Stock-option expensing is heating up on Capitol Hill.
On the same day that the House of Representatives passed H.R. 3574 — a bill aimed at blocking provisions of a Financial Accounting Standards Board proposal that would require companies to expense employee stock options — a bipartisan group of senators introduced a measure urging their chamber not to pass similar legislation.
Peter Fitzgerald (R-Ill.), John McCain (R-Ariz.), Carl Levin (D-Mich.), and Richard Durbin (D-Ill.) introduced a resolution to “protect the independence and integrity of an important accounting board under assault by some members of Congress.”
The resolution, the senators said in a statement, reaffirms the original purpose of FASB, which was to devise independent accounting standards that ultimately would give the public straightforward and accurate information about the financial health of corporations. They added that H.R. 3574 “would severely undercut the independence and integrity of FASB.”
Fitzgerald observed that the passage of the House bill is “sadly ironic” because it comes less than two weeks after the indictment of Kenneth Lay, the former chairman of Enron Corp. According to the statement, Enron’s top 29 executives “cashed in on more than $1.1 billion in stock options” in the three years before the company declared bankruptcy.
“The House of Representatives proved today that it learned little from the Enron scandal,” said Fitzgerald, in a statement. “The lack of accounting transparency is effective camouflage for those who want to abuse shareholders. Congress moved to increase accounting transparency with the landmark Sarbanes-Oxley Act of 2002….This is no time to turn back the clock on corporate governance reforms.”

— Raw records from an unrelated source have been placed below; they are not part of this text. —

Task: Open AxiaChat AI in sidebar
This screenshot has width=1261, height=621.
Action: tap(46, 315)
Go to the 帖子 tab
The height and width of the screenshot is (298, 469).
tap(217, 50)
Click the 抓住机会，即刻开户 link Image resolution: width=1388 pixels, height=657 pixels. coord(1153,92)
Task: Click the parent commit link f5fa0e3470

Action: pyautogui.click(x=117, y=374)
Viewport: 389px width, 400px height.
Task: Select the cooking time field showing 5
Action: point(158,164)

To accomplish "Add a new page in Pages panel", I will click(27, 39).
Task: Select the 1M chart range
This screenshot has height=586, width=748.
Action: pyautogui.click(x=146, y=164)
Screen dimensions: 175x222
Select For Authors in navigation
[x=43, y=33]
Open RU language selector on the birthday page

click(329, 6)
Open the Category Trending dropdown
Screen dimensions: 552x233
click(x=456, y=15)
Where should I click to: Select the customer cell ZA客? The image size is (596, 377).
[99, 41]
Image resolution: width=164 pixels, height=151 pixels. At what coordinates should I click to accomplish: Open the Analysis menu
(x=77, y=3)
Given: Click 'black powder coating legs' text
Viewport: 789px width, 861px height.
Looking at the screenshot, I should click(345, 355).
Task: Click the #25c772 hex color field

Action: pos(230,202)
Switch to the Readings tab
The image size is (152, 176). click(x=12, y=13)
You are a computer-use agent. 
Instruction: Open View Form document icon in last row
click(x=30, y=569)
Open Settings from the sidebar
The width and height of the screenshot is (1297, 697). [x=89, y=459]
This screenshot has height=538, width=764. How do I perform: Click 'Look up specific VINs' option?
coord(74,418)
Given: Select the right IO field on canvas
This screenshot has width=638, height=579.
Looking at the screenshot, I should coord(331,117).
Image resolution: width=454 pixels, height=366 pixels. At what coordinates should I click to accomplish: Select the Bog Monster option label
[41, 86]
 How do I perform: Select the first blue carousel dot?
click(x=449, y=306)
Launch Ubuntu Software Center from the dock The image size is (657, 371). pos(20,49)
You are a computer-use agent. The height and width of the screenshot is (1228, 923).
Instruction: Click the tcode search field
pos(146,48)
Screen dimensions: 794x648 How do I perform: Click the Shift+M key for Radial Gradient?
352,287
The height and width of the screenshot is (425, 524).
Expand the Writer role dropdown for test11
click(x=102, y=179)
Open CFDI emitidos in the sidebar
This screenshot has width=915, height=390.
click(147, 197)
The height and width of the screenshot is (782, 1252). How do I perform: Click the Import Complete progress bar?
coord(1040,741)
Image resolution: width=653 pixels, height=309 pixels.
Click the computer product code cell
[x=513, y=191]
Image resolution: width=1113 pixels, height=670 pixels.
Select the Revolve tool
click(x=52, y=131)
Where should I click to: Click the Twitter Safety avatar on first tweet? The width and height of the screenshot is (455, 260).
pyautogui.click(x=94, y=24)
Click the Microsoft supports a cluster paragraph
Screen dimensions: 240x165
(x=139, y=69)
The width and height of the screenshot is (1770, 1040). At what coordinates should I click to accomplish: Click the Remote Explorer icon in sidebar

The senators’ statement also called attention to a February 2002 Senate hearing, during which Fitzgerald elicited a notable comment from former Enron chief executive officer Jeffrey Skilling. According to the statement, Skilling told the senators that when Congress blocked FASB’s earlier attempt to require stock-option expensing, in 1994, the intervention allowed corporations like his to inflate their profitability on income statements.